Добровольский пожал плечами:
– Нужно спросить у фээсбэшников. Наверняка они уже знают. Сколько прошло после ареста? Сутки? – Он посмотрел на часы. – Ну, почти сутки. Лично я почти уверен, что из-за того, что Племянников втянул в схему Женю, а это было опасно. Племянников просто слесарь-умелец, прельстившийся легкими, с его точки зрения, деньгами. Думаю, Володя ему так и объяснил, когда предлагал выгодный бизнес. Ты ни при чем, говорил он. Твое дело маленькое, проводки да гайки-болтики.
– Откуда ты знаешь?
– Правила никогда не меняются, – сказал Добровольский и почесал за ухом кота Василия, который тарахтел у него на коленях так, что дребезжала серебряная ложечка в сахарнице. – Удавы всегда говорят одно и то же, а кролики всегда на это попадаются. В распоряжении Племянникова было то самое помещение, в котором мы застряли. Я думаю, что оно было изначально – недаром мы первым делом обнаружили самогонный аппарат, который не могла найти твоя бабушка! Видимо, слесарь использовал его как такую… потайную кладовку или что-то в этом роде. Володя, видимо, про это помещение знал и быстро придумал, как хорошо можно там устроиться. Сейчас я не могу ответить на вопрос, как давно ваш дядя Гоша занимался изготовлением взрывных устройств. Об этом тоже следует спросить ФСБ.
– Я спрошу при случае, – вставила язвительная Олимпиада, но Добровольский ее тона не принял.
– Думаю, что не слишком давно, но и не недавно – год, чуть больше, чуть меньше.
– Почему год?
– Потому что все оборудование у него относительно новое. Даже стулья и столы. Кроме того, год назад его сын еще не ушел в армию, правильно я понимаю? Вряд ли Володя решился бы привлечь к такому опасному делу человека, у которого есть сын, и этот сын в любой момент может оказаться в курсе дела! То, что на него работали они оба, маловероятно.
– Почему?
Добровольский вздохнул:
– Ну, хотя бы потому, что в лаборатории мы нашли следы присутствия только одного человека – одна чашка, один стул и так далее.
– Но как?! – вдруг громко спросила Олимпиада и расширила глаза. – Как же так?! Вот ты живешь себе, живешь, работаешь слесарем, во всяком оборудовании разбираешься, и тут приходит к тебе такой Володя и говорит – а не хочешь ли теперь за деньги делать взрывные устройства, чтобы людей убивать?! И человек соглашается?! Вот просто так берет и соглашается?! Да?!
– Не совсем так, – сказал Добровольский мягко. – Есть определенные правила, я тебе уже говорил про кроликов и удавов. Есть правила… подбора и вербовки контингента и агентуры. Кого за деньги, кого по идеологическим соображениям, кого как. Я уверен, что Володя присматривался к Племянникову не один год, пока наконец не решил, что можно брать его… как это говорится?

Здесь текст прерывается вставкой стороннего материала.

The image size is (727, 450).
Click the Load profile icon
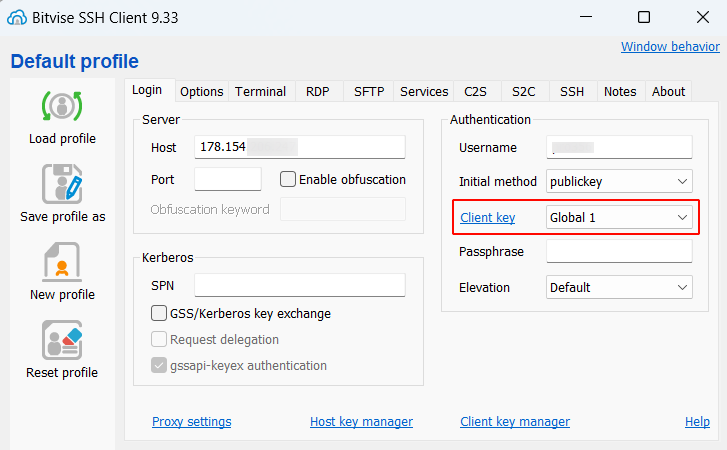62,106
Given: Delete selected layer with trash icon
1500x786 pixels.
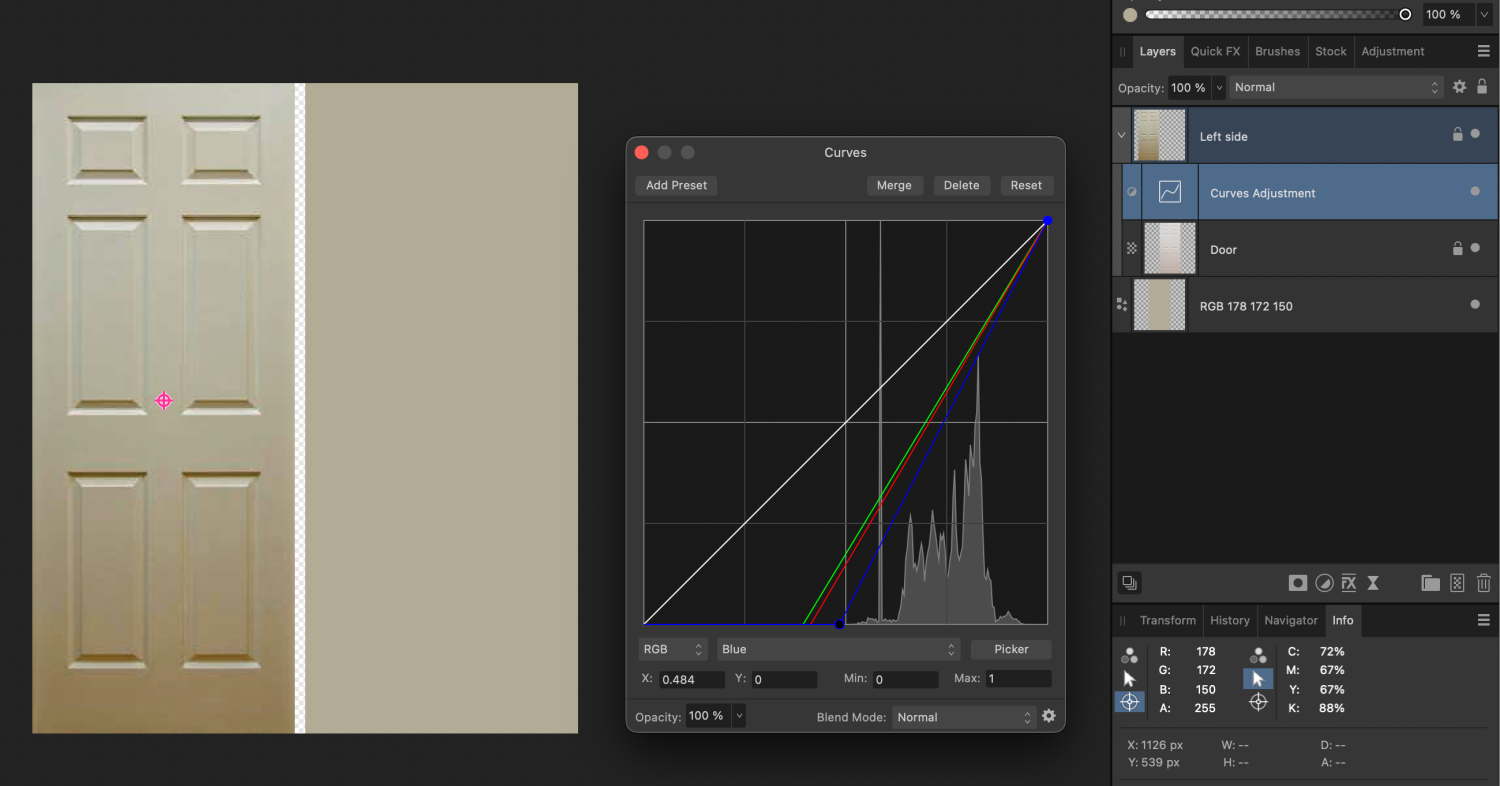Looking at the screenshot, I should (x=1485, y=583).
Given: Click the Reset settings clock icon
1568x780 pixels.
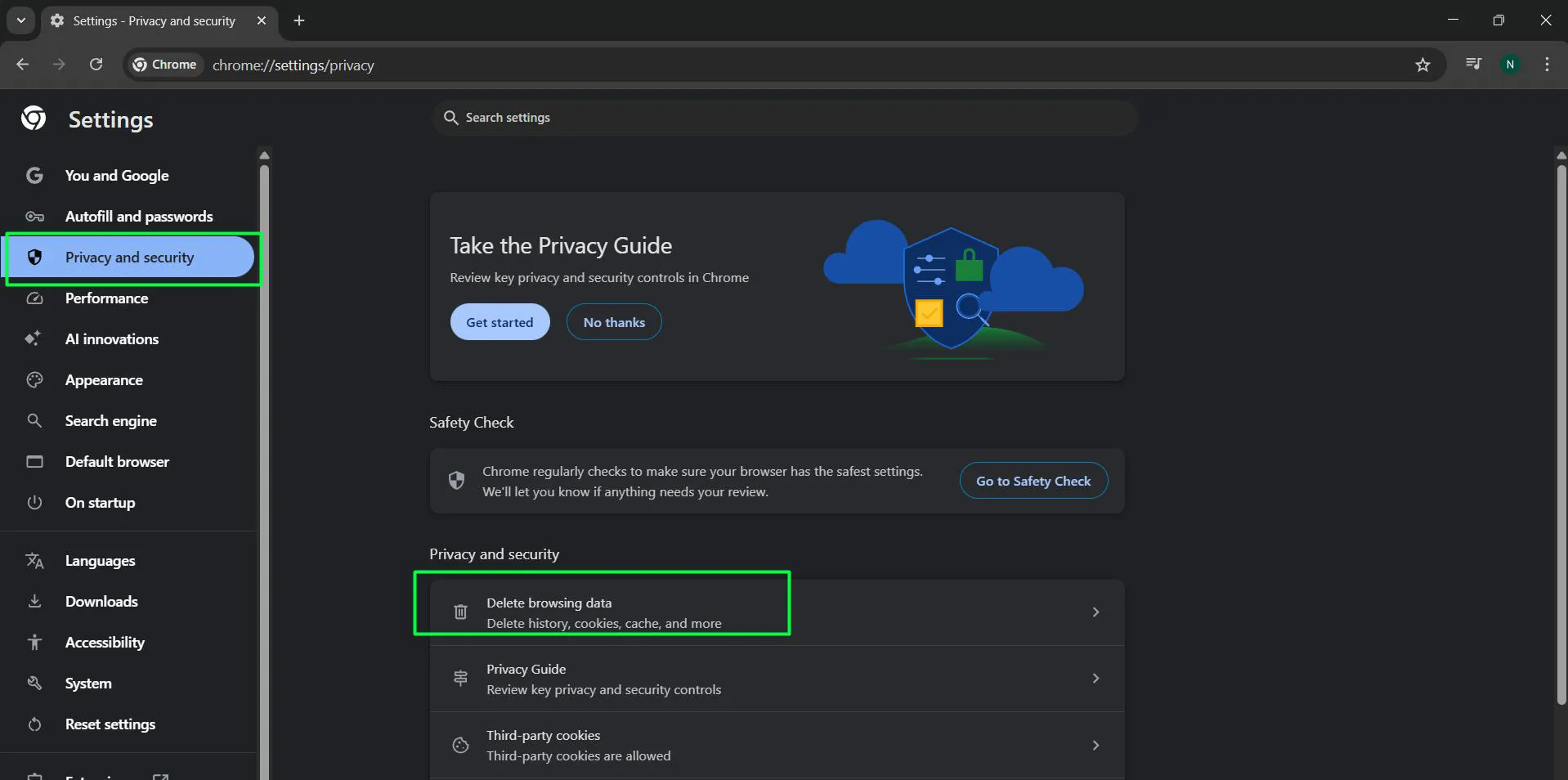Looking at the screenshot, I should tap(34, 724).
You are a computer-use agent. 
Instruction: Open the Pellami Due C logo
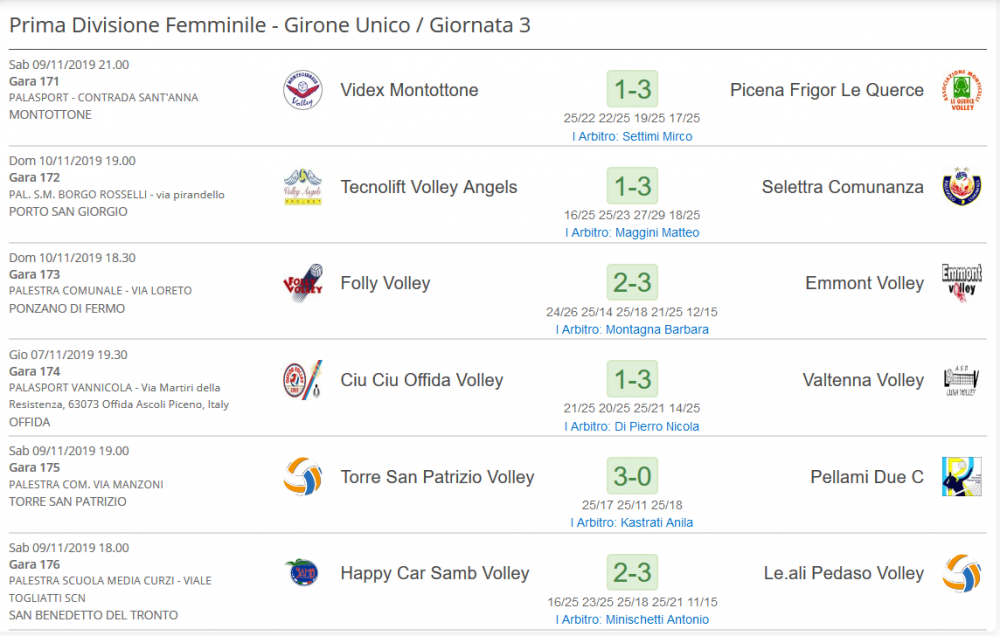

Брать за жабры, я вспомнил.
– Вот именно, – горестно согласилась Олимпиада, – за жабры. Мы не люди. Мы лягушки. Нам ни до чего нет дела.
– Быть может, ему как раз было дело, этому слесарю. Может, он не хотел умереть с криком «Аллах акбар!», но очень любил деньги и ему нравилось копаться в проводах. Мы же не знаем.
Они помолчали.
– Зато я знаю совершенно точно, – продолжал Добровольский, – что несколько лет назад в оперативных разведданных была информация о том, что следует обращать особо пристальное внимание на одиноких молодых женщин, в особенности тех, кто вырос в детдоме и у кого нет родных, но у которых есть дети, больных онкологическими заболеваниями в последней стадии.
– Господи, – выговорил Олимпиада. – Зачем?!